● TESTO PROPOSTO:
________________________
Ancora modifiche per la Riforma del Lavoro: si insiste sulle false partita Iva

11/07/2012 1764

Ancora modifiche per La Riforma del Lavoro, la Legge 92/12, in vigore dal prossimo 18 Luglio. I capigruppo del Pd e del Pdl, Cesare Damiano e Nino Foti, in commissione del Lavoro della Camera riportano dieci emendamenti alla riforma Fornero, molti dei quali in linea con le richieste di Uil, Cisl, Cgil e Confindustria, altri proposti dai partiti stessi.

Ritorna, come protagonista nelle modifiche, la Partita Iva con due le proposte: criteri meno drastici per la definizione di “falsa partita Iva” e obbligo di assumere il collaboratore, chiedendo il rinvio dal 2013 al 2014 per l’aumento dal 27 al 33% dell’aliquota dei contributi previdenziali.

Si chiede di considerare falsa partita iva quella relativa ad una collaborazione di durata superiore agli 8 mesi annui, svolta in una postazione fissa presso una delle sedi del committente e dalla quale il collaboratore percepirà dallo stesso committente più dell’80% del suo reddito su due anni (non solo su uno, questa la modifica sostanziale).
________________________
● DATI FORNITI:
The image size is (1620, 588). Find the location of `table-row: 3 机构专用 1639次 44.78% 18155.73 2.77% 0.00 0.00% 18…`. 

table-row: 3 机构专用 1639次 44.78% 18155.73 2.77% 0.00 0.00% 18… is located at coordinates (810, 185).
________________________
● COMPLETA QUANTO SEGUE:
1. Trascrivi dal testo sulla Riforma del Lavoro tutto ciò che va da "Ancora modifiche per La Riforma del Lavoro, la" fino a "dei contributi previdenziali.".
2. Secondo il testo sulla Riforma del Lavoro, da quale data entra in vigore la Legge 92/12?
Il materiale non ha alcun legame con il testo sulla Riforma del Lavoro.

● SOLUZIONI:
1.
Ancora modifiche per La Riforma del Lavoro, la Legge 92/12, in vigore dal prossimo 18 Luglio. I capigruppo del Pd e del Pdl, Cesare Damiano e Nino Foti, in commissione del Lavoro della Camera riportano dieci emendamenti alla riforma Fornero, molti dei quali in linea con le richieste di Uil, Cisl, Cgil e Confindustria, altri proposti dai partiti stessi.

Ritorna, come protagonista nelle modifiche, la Partita Iva con due le proposte: criteri meno drastici per la definizione di “falsa partita Iva” e obbligo di assumere il collaboratore, chiedendo il rinvio dal 2013 al 2014 per l’aumento dal 27 al 33% dell’aliquota dei contributi previdenziali.

2. Dal prossimo 18 luglio.